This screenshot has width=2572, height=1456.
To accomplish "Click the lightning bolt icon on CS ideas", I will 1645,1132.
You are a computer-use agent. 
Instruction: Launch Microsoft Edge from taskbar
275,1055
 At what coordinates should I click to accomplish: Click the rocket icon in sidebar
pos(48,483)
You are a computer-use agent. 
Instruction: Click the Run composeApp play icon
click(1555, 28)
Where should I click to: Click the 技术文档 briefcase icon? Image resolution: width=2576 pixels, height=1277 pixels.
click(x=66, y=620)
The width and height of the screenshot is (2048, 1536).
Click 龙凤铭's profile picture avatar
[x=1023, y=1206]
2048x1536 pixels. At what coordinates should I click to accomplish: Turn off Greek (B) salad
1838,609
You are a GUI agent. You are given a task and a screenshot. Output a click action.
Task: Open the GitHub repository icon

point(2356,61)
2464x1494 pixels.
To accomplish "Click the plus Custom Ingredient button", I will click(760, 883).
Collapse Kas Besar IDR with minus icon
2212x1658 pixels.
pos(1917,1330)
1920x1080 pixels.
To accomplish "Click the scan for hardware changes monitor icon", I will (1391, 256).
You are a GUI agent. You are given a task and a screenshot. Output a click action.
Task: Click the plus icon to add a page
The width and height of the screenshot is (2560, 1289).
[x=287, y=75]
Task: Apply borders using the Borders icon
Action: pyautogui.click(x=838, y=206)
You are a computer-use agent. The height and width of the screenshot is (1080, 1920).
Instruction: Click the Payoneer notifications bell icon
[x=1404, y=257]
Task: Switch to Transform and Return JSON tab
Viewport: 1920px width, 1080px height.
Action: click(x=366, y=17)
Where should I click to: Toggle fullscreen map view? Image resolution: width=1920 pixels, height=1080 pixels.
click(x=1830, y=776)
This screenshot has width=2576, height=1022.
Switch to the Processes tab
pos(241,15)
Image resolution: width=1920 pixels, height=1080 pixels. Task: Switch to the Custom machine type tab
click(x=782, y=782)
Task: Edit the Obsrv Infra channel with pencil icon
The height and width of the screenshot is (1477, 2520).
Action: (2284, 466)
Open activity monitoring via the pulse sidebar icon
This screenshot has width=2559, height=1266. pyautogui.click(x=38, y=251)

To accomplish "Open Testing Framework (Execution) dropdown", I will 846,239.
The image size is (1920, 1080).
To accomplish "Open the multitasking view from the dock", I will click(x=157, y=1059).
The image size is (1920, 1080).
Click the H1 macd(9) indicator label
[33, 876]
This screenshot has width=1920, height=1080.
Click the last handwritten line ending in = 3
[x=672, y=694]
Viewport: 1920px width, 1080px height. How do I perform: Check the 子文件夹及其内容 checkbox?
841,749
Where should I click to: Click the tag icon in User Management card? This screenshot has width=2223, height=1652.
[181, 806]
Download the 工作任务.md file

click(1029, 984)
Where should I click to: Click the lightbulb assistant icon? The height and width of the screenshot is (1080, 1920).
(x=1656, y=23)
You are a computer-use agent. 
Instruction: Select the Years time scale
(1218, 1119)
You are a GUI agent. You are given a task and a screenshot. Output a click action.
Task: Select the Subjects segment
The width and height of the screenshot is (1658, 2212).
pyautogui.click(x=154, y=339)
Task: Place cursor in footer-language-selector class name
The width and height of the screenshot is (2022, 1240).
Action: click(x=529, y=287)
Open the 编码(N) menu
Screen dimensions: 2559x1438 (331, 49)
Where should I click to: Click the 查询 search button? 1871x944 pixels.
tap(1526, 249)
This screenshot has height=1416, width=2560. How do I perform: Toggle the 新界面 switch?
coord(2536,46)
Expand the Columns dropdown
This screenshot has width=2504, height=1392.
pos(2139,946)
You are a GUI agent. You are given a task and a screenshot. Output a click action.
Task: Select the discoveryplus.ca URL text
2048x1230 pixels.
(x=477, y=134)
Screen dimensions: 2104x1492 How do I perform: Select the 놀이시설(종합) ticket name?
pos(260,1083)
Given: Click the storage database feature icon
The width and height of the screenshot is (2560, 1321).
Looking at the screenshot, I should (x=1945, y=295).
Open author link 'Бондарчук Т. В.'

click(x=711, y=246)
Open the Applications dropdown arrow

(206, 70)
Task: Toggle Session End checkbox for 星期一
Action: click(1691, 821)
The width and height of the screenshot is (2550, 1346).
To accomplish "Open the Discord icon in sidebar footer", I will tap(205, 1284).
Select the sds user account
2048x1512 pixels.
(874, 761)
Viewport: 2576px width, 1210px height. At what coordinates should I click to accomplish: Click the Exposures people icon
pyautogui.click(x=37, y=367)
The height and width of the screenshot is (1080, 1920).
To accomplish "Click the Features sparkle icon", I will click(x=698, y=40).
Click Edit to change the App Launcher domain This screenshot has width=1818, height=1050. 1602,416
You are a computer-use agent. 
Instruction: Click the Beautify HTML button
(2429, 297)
—————
▶ _What the exercise asks_: Reproduce the full block of data exactly, omitting nothing.

▶ _Exercise solution_:
This screenshot has width=2572, height=1456.
To accomplish "Click the lightning bolt icon on CS ideas", I will 1645,1132.
You are a computer-use agent. 
Instruction: Launch Microsoft Edge from taskbar
275,1055
 At what coordinates should I click to accomplish: Click the rocket icon in sidebar
pos(48,483)
You are a computer-use agent. 
Instruction: Click the Run composeApp play icon
click(1555, 28)
Where should I click to: Click the 技术文档 briefcase icon? Image resolution: width=2576 pixels, height=1277 pixels.
click(x=66, y=620)
The width and height of the screenshot is (2048, 1536).
Click 龙凤铭's profile picture avatar
[x=1023, y=1206]
2048x1536 pixels. At what coordinates should I click to accomplish: Turn off Greek (B) salad
1838,609
You are a GUI agent. You are given a task and a screenshot. Output a click action.
Task: Open the GitHub repository icon

point(2356,61)
2464x1494 pixels.
To accomplish "Click the plus Custom Ingredient button", I will click(760, 883).
Collapse Kas Besar IDR with minus icon
2212x1658 pixels.
pos(1917,1330)
1920x1080 pixels.
To accomplish "Click the scan for hardware changes monitor icon", I will (1391, 256).
You are a GUI agent. You are given a task and a screenshot. Output a click action.
Task: Click the plus icon to add a page
The width and height of the screenshot is (2560, 1289).
[x=287, y=75]
Task: Apply borders using the Borders icon
Action: pyautogui.click(x=838, y=206)
You are a computer-use agent. The height and width of the screenshot is (1080, 1920).
Instruction: Click the Payoneer notifications bell icon
[x=1404, y=257]
Task: Switch to Transform and Return JSON tab
Viewport: 1920px width, 1080px height.
Action: click(x=366, y=17)
Where should I click to: Toggle fullscreen map view? Image resolution: width=1920 pixels, height=1080 pixels.
click(x=1830, y=776)
This screenshot has width=2576, height=1022.
Switch to the Processes tab
pos(241,15)
Image resolution: width=1920 pixels, height=1080 pixels. Task: Switch to the Custom machine type tab
click(x=782, y=782)
Task: Edit the Obsrv Infra channel with pencil icon
The height and width of the screenshot is (1477, 2520).
Action: (2284, 466)
Open activity monitoring via the pulse sidebar icon
This screenshot has width=2559, height=1266. pyautogui.click(x=38, y=251)

To accomplish "Open Testing Framework (Execution) dropdown", I will 846,239.
The image size is (1920, 1080).
To accomplish "Open the multitasking view from the dock", I will click(x=157, y=1059).
The image size is (1920, 1080).
Click the H1 macd(9) indicator label
[33, 876]
This screenshot has width=1920, height=1080.
Click the last handwritten line ending in = 3
[x=672, y=694]
Viewport: 1920px width, 1080px height. How do I perform: Check the 子文件夹及其内容 checkbox?
841,749
Where should I click to: Click the tag icon in User Management card? This screenshot has width=2223, height=1652.
[181, 806]
Download the 工作任务.md file

click(1029, 984)
Where should I click to: Click the lightbulb assistant icon? The height and width of the screenshot is (1080, 1920).
(x=1656, y=23)
You are a computer-use agent. 
Instruction: Select the Years time scale
(1218, 1119)
You are a GUI agent. You are given a task and a screenshot. Output a click action.
Task: Select the Subjects segment
The width and height of the screenshot is (1658, 2212).
pyautogui.click(x=154, y=339)
Task: Place cursor in footer-language-selector class name
The width and height of the screenshot is (2022, 1240).
Action: click(x=529, y=287)
Open the 编码(N) menu
Screen dimensions: 2559x1438 (331, 49)
Where should I click to: Click the 查询 search button? 1871x944 pixels.
tap(1526, 249)
This screenshot has height=1416, width=2560. How do I perform: Toggle the 新界面 switch?
coord(2536,46)
Expand the Columns dropdown
This screenshot has width=2504, height=1392.
pos(2139,946)
You are a GUI agent. You are given a task and a screenshot. Output a click action.
Task: Select the discoveryplus.ca URL text
2048x1230 pixels.
(x=477, y=134)
Screen dimensions: 2104x1492 How do I perform: Select the 놀이시설(종합) ticket name?
pos(260,1083)
Given: Click the storage database feature icon
The width and height of the screenshot is (2560, 1321).
Looking at the screenshot, I should (x=1945, y=295).
Open author link 'Бондарчук Т. В.'

click(x=711, y=246)
Open the Applications dropdown arrow

(206, 70)
Task: Toggle Session End checkbox for 星期一
Action: click(1691, 821)
The width and height of the screenshot is (2550, 1346).
To accomplish "Open the Discord icon in sidebar footer", I will tap(205, 1284).
Select the sds user account
2048x1512 pixels.
(874, 761)
Viewport: 2576px width, 1210px height. At what coordinates should I click to accomplish: Click the Exposures people icon
pyautogui.click(x=37, y=367)
The height and width of the screenshot is (1080, 1920).
To accomplish "Click the Features sparkle icon", I will click(x=698, y=40).
Click Edit to change the App Launcher domain This screenshot has width=1818, height=1050. 1602,416
You are a computer-use agent. 
Instruction: Click the Beautify HTML button
(2429, 297)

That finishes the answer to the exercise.